(Task details) Find and copy each line of the data that includes "navigation".

(Saved data entries)

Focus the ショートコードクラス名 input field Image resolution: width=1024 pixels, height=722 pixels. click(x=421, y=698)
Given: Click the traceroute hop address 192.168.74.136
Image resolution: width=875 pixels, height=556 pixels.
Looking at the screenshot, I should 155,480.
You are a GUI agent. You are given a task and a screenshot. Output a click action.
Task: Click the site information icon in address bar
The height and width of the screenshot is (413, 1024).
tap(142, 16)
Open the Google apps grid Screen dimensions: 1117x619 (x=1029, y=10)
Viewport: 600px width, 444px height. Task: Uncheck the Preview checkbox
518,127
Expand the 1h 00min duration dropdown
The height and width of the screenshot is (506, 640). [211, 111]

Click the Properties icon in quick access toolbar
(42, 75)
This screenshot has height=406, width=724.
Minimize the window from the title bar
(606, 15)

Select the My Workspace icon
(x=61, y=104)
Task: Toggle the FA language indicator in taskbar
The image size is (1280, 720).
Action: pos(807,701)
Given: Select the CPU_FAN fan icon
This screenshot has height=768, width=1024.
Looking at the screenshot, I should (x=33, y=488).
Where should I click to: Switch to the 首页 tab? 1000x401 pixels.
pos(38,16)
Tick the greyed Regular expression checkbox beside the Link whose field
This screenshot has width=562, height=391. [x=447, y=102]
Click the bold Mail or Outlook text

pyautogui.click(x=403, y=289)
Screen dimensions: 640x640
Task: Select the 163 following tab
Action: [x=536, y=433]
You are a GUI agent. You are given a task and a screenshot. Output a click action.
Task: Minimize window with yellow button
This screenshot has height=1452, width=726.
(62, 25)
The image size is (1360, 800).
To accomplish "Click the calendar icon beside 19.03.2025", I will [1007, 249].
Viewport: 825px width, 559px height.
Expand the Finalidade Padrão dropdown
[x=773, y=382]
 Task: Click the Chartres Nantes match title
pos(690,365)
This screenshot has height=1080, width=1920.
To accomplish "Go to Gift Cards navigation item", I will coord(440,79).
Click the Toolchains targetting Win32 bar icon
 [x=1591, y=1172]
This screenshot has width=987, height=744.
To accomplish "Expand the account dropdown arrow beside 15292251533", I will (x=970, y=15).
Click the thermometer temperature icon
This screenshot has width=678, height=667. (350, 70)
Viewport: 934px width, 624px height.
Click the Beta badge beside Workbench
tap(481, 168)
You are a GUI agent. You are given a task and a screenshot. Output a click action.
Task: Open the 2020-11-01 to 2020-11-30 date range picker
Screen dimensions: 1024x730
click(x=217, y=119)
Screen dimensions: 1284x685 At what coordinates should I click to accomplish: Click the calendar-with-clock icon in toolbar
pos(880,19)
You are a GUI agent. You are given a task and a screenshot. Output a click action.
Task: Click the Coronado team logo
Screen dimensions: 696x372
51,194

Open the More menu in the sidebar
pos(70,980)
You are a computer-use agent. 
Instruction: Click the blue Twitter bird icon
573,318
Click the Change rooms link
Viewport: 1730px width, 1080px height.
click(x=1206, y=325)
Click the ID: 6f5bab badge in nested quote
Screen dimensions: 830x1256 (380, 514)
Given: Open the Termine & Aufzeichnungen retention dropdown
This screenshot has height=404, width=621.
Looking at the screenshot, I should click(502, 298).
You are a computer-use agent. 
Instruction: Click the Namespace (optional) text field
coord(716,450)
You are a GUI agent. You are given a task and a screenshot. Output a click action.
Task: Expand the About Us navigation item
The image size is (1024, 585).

(Answer box)
To accomplish "Go to Gift Cards navigation item", I will coord(440,79).
Task: Expand the About Us navigation item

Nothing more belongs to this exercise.